My post was to provide some background for this

"It appears that the Sri Lanka series, scheduled in England for next summer, is now in doubt due to contractual obligations of the Sri Lankan players to the IPL."

Cheers,

Homer said...

@Chinaman,

"since when does a nations tours itinerary been subject of players' consent? "

I am sure Andrew Symonds and Kevin Pieterson will be better placed to answer that question.

"aren't Sri Lankan players contractually obligated to play whenever their boards decide on a tour? If yes, has it not been clarified by ICC that national contracts overides that of IPL?"

Now, per the original FTP, Sri Lanka was not scheduled to play any cricket in the April May timeframe, which is why the payers, who stand to lose money in the IPL, are up in arms.

So, is your case for centrally contracted cricketers to be treated as bonded labor?

Also, the IPL requires participating players to be cleared by their Boards.This is the crux of the problem between the Sri Lankan players and the Sri Lankan Board.The ICC has no locus standi here.

"If there was no IPL, I'll bet the players would be fighting to get a place on that tour, they wouldn't have grumbled the slightest."

Yes, and we would be complaining of how players are being ground to dust by greedy Boards.

"There in lies a hypocrisy.
Sorry I am unable to buy in your argument."

My original post was not an argument- just a presentation of facts that led up to the present conflict.

The ECB had a financial motive in filling the gap brought about by Zimbabwe's non participation, the Sri Lankan Board saw this as an opportunity to fill its coffers, the players affected saw this as a dent in their incomes.

Greed is an universal virtue.

Cheers,

©hinaman said...

@ Homer,
centrally contracted players bonded labor? -
You are joking, aren't you?
Do they play for free?

At my last recall they get paid (a fortune by the rest of the country standards) to play cricket.

If the words on the contract specifies they make themselves available whenever their board asks them to, they have to honour that contract.

They have no choice.

Homer said...

Chinaman,

Are you telling me bonded labor does not get paid?

Cheers,

D charlton said...

Panic not, team - IPL will not kill Test cricket.

Twenty20 and IPL need Test cricket to provide them with heroes and stars. Twenty20 has only three self-made stars - Sohail Tanvir, Shaun Marsh and, er, Darren Maddy. Almost all other players relied on Test cricket for their profile. I don't think this will change.

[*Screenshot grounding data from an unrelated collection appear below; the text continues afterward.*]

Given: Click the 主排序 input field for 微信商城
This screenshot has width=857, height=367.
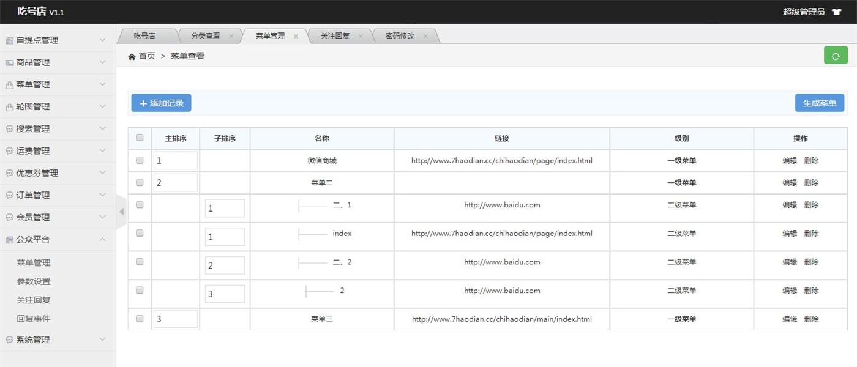Looking at the screenshot, I should (176, 161).
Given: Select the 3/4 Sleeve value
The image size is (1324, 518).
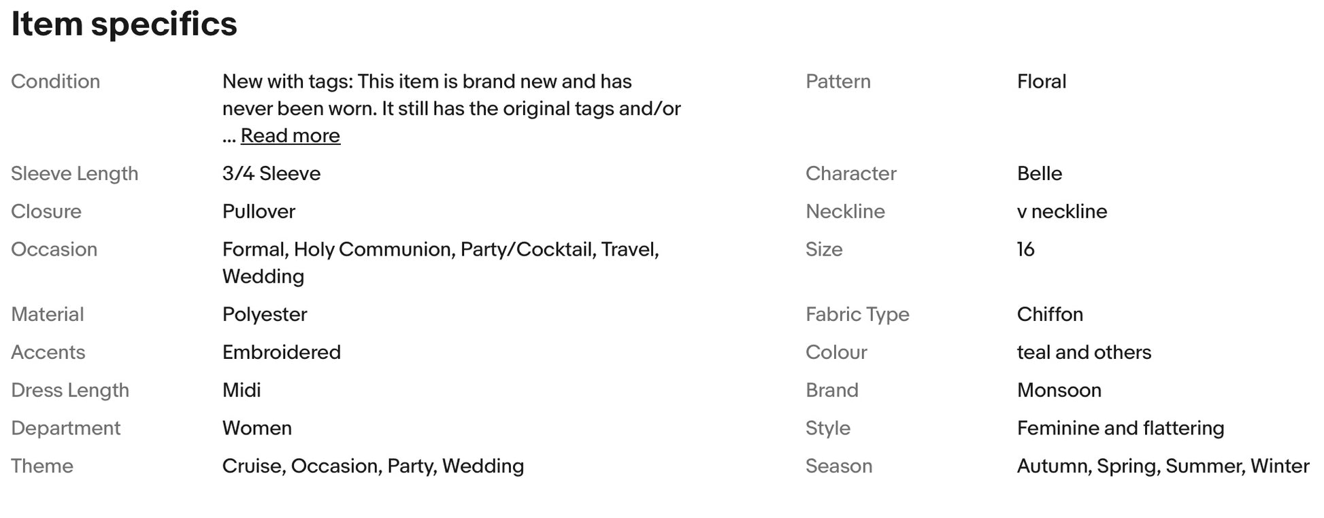Looking at the screenshot, I should tap(271, 173).
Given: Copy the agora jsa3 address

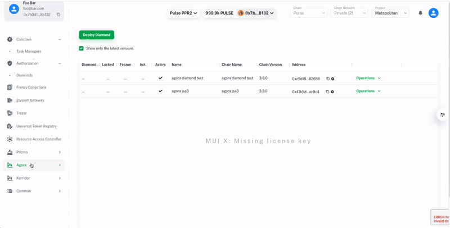Looking at the screenshot, I should pyautogui.click(x=327, y=92).
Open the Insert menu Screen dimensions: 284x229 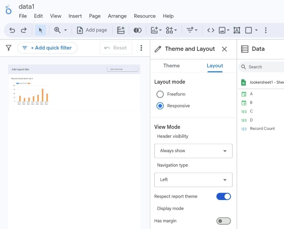pyautogui.click(x=75, y=16)
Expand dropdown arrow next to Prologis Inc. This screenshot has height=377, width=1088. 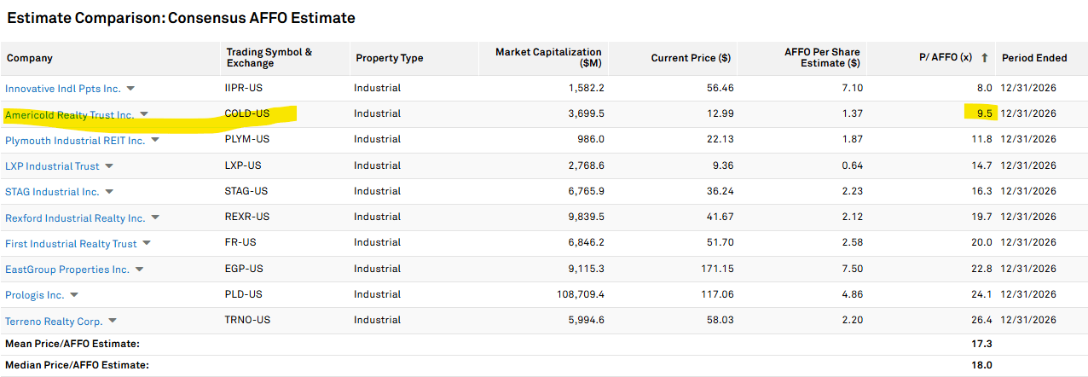(74, 295)
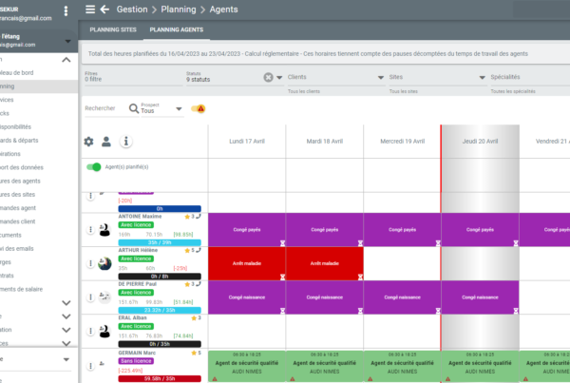Open ARTHUR Hélène Arrêt maladie on Monday
The width and height of the screenshot is (570, 383).
pyautogui.click(x=246, y=262)
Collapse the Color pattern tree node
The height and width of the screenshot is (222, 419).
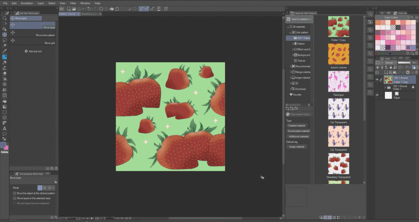(289, 33)
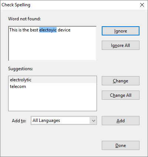Click the word best in the text

pyautogui.click(x=34, y=30)
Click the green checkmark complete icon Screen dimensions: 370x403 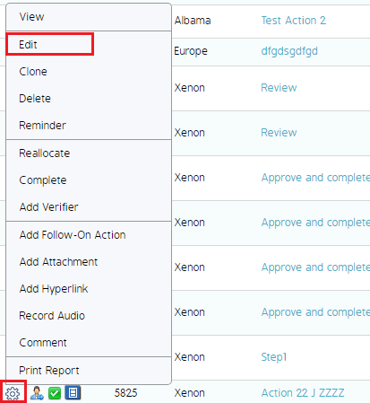pos(55,393)
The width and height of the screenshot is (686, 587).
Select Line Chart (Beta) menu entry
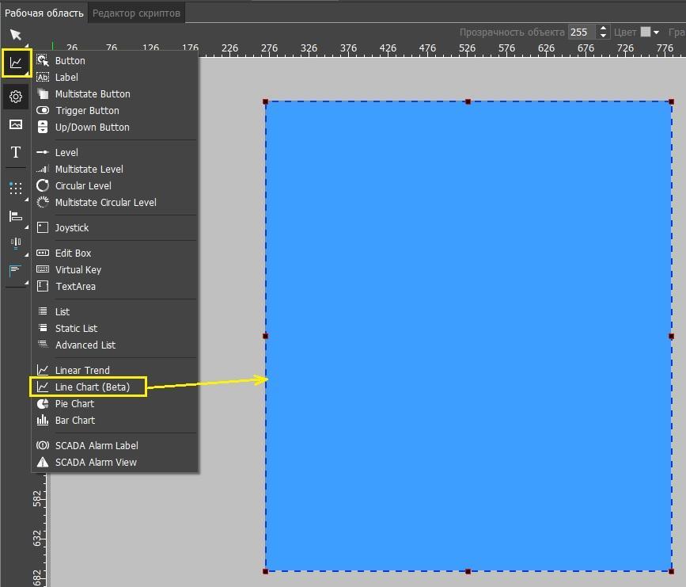point(89,387)
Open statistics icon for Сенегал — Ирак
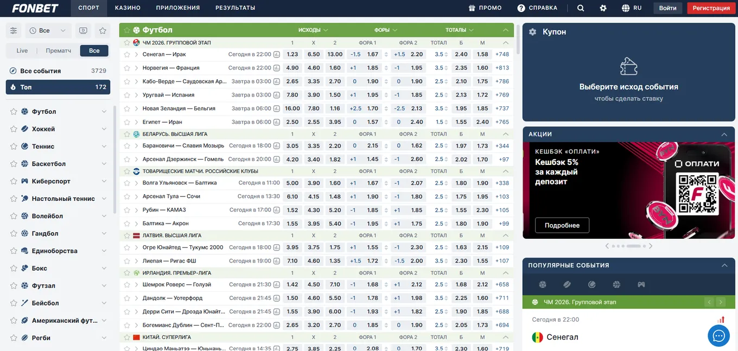The height and width of the screenshot is (351, 738). tap(277, 54)

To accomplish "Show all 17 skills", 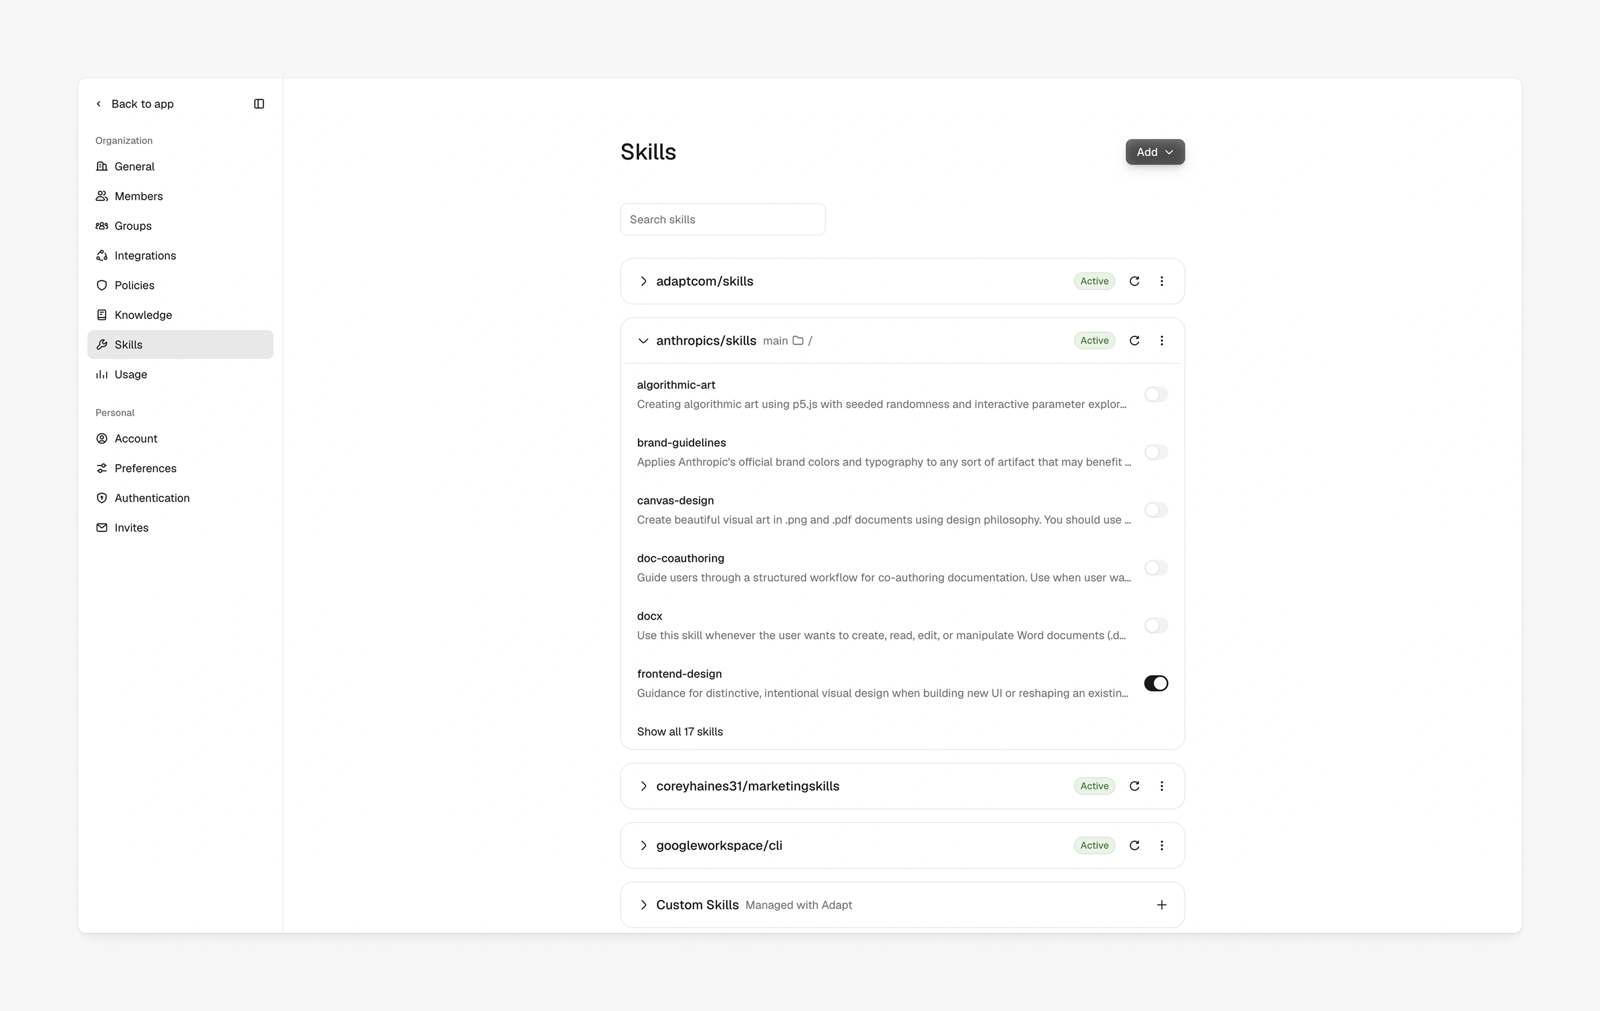I will [x=680, y=731].
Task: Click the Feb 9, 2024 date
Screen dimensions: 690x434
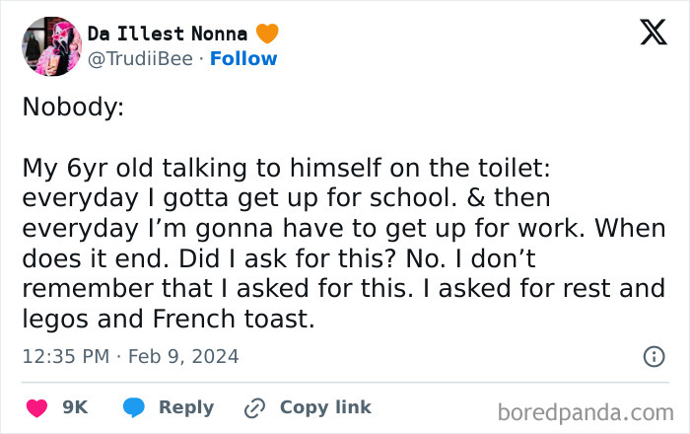Action: (185, 356)
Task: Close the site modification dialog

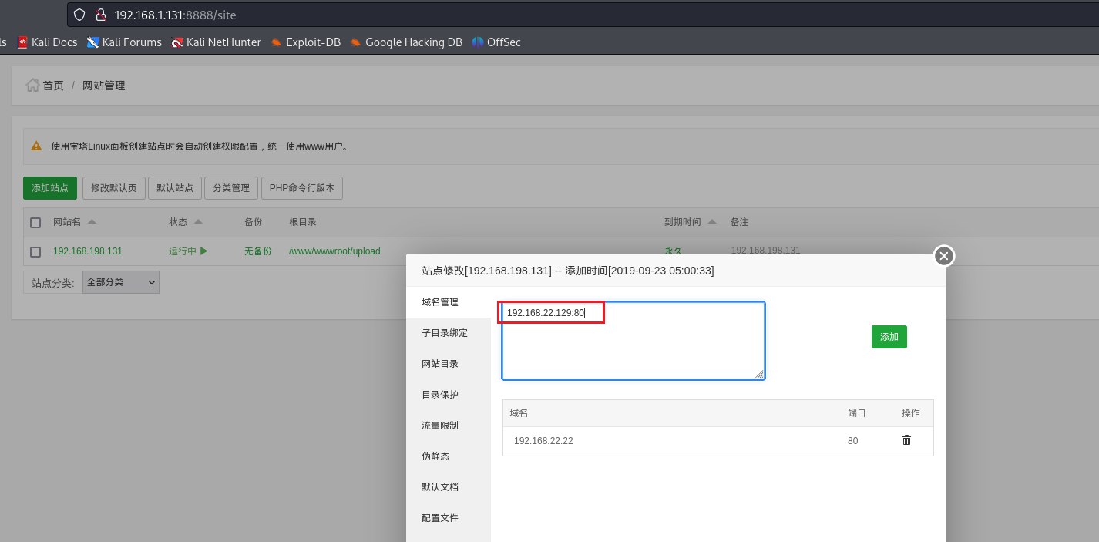Action: click(x=944, y=256)

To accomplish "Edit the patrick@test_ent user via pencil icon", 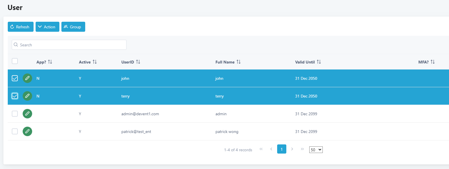I will coord(27,132).
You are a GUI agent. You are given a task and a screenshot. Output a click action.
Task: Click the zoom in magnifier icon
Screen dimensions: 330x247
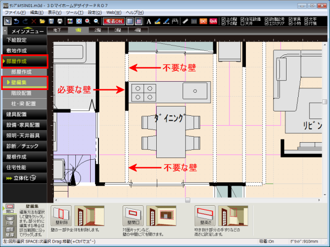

If you take away the foundations of the house, it's not a pretty outcome.

The Nightwatchgirl said...

Nightwatchgirl likes an optimist.

©hinaman said...

@ Homer,

yes of course.

Bonded labor also called debt bondage is a means of paying off loans with direct labor instead of currency or goods.

The labourers never get paid.

Sometimes it goes on for generations, called pwnage or pwn slavery each generation paying off debts of forefathers.

Why do you think child labor is still rife in many countries? Because they are "bonded labourer".

PoorCricketFan said...

Hi Nightwatchgirl - saw your link on ‘cricketwithballs’...

...and I must agree with the first comment by ‘val blundell’. Kudos to Alistair Cook for telling it like it is - and “Null points” to Peter Moores for his corporate BS rebuttal.

Here’s hoping that the scheduling gap can be adequately filled ASAP (for cricket’s sake, not $ky’s!)

Thanks for a great site.

The Nightwatchgirl said...

Poorcricketfan (aren't we all?), thanks for your comment. As you will find out, Val is right about everything. She's Nightwatchgirl's conscience.